*** DATASET EXCERPTS Section Begins ***
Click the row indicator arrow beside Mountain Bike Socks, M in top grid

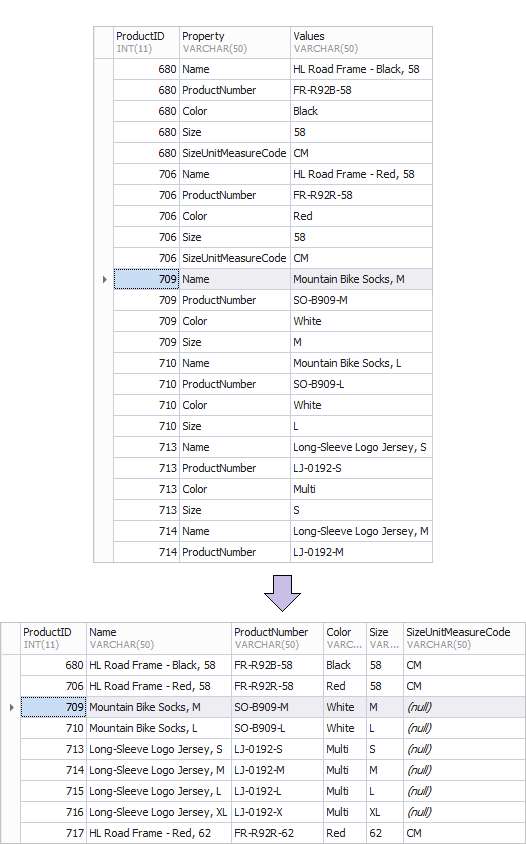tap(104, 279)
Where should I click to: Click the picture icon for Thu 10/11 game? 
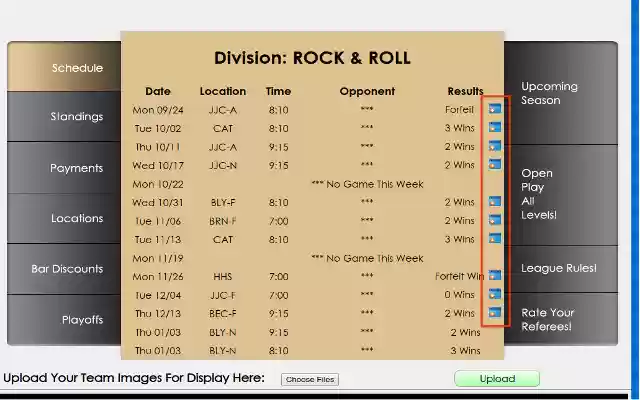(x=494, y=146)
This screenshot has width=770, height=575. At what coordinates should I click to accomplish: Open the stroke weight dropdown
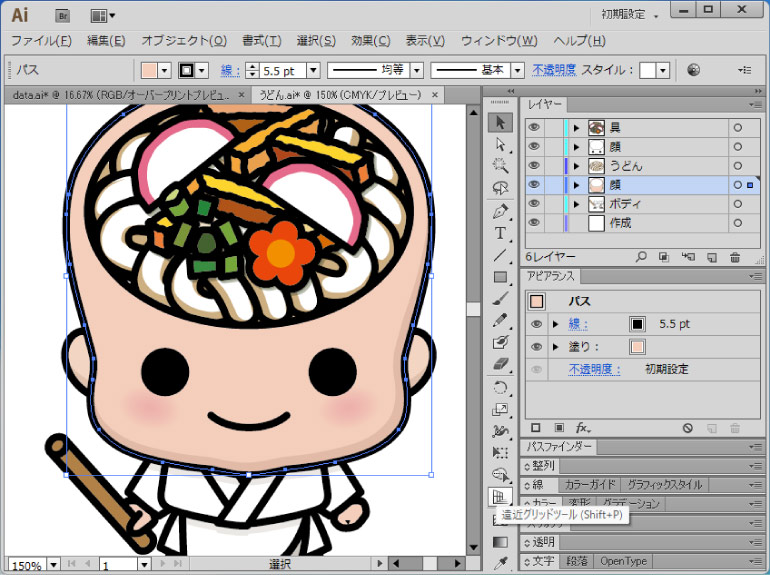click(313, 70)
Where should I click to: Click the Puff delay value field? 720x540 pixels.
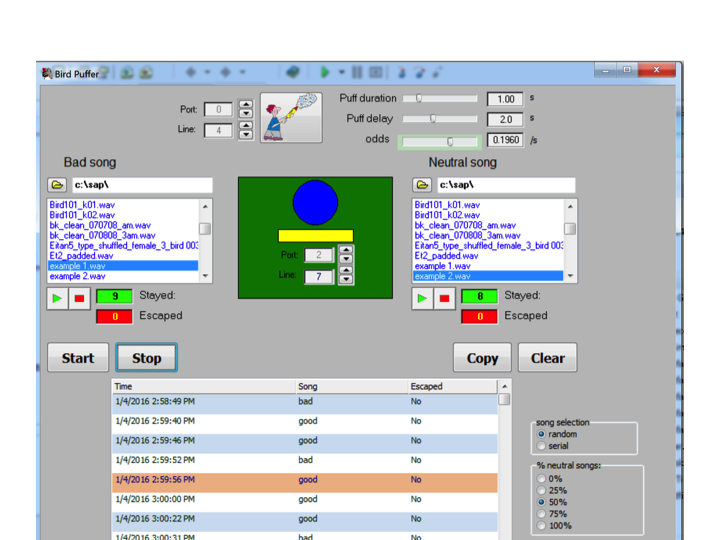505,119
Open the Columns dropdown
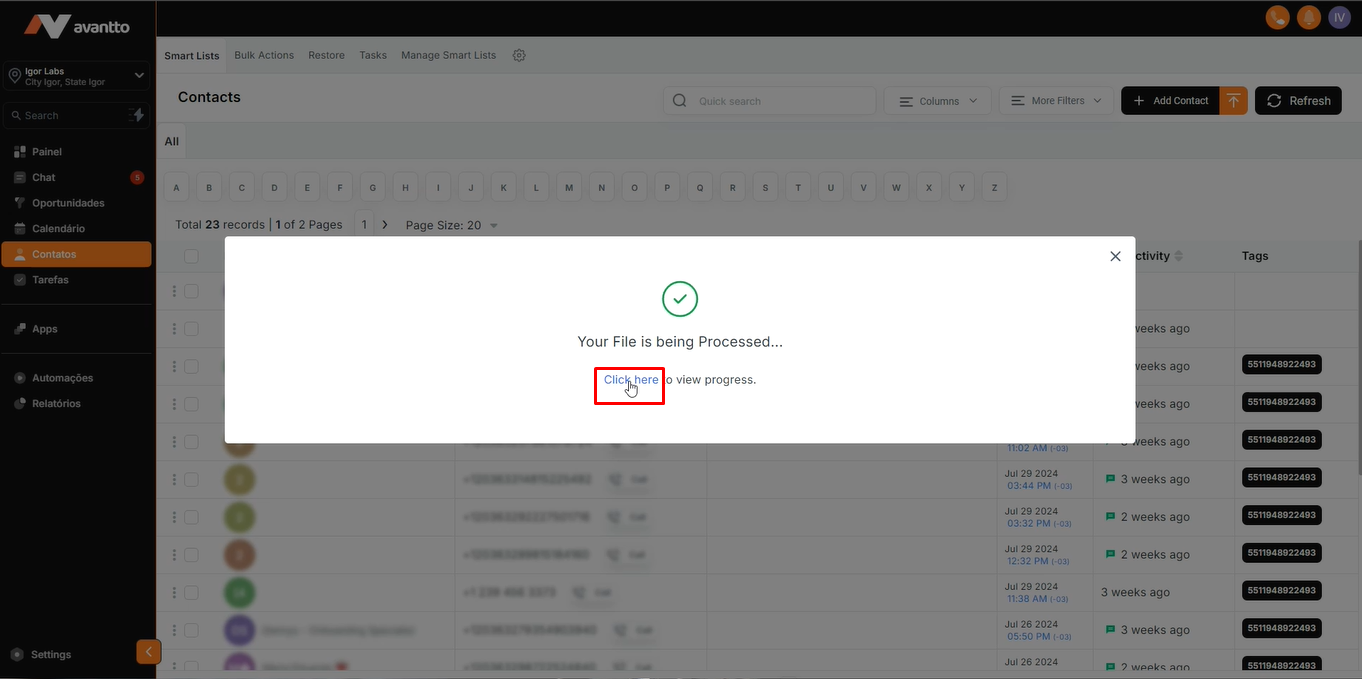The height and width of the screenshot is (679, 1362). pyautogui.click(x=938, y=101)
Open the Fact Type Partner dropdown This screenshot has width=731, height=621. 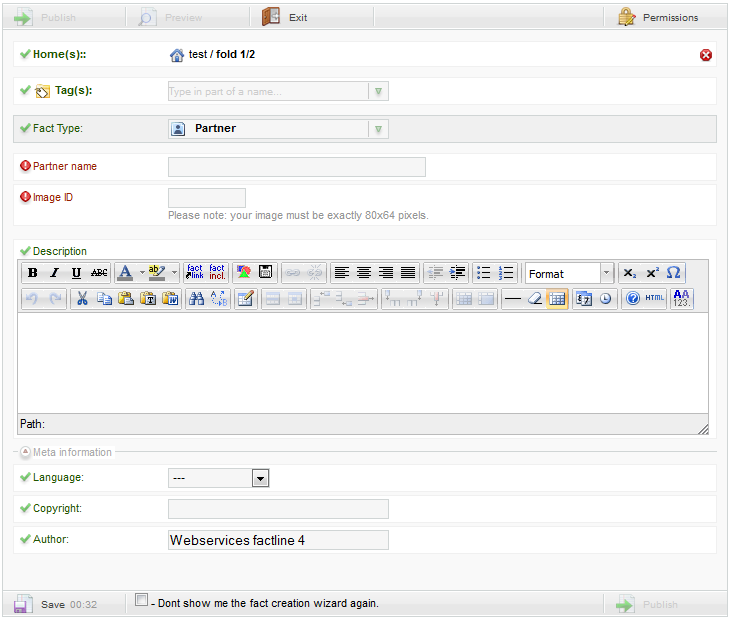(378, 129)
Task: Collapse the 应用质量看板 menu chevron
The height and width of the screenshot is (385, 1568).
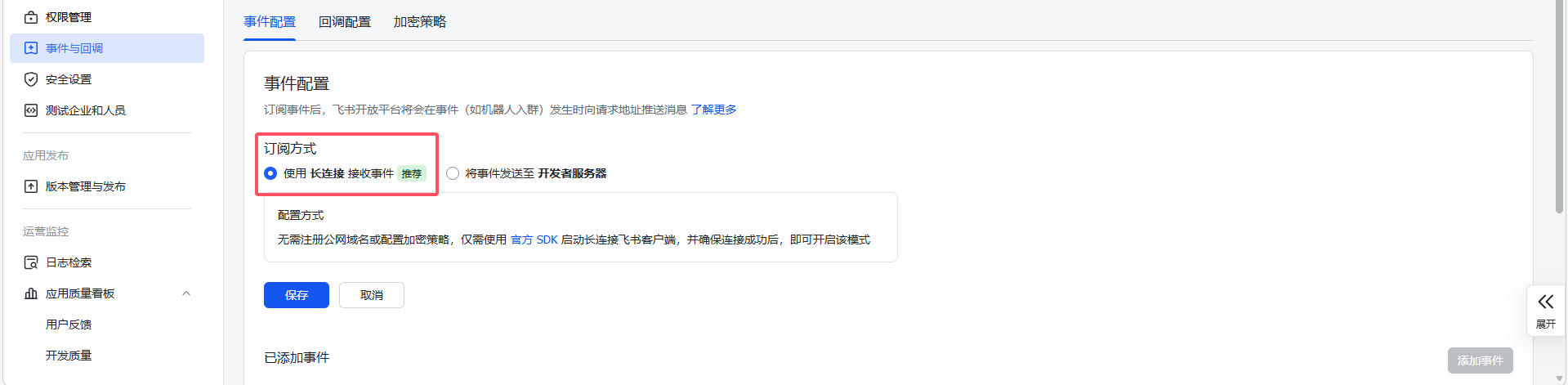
*** DATASET EXCERPTS Section Ends ***
The answer consists of the lines from the one holding "Task: Collapse the 应用质量看板 menu chevron" to the end of the records, inclusive, restated exactly and without pictures.

Task: Collapse the 应用质量看板 menu chevron
The height and width of the screenshot is (385, 1568).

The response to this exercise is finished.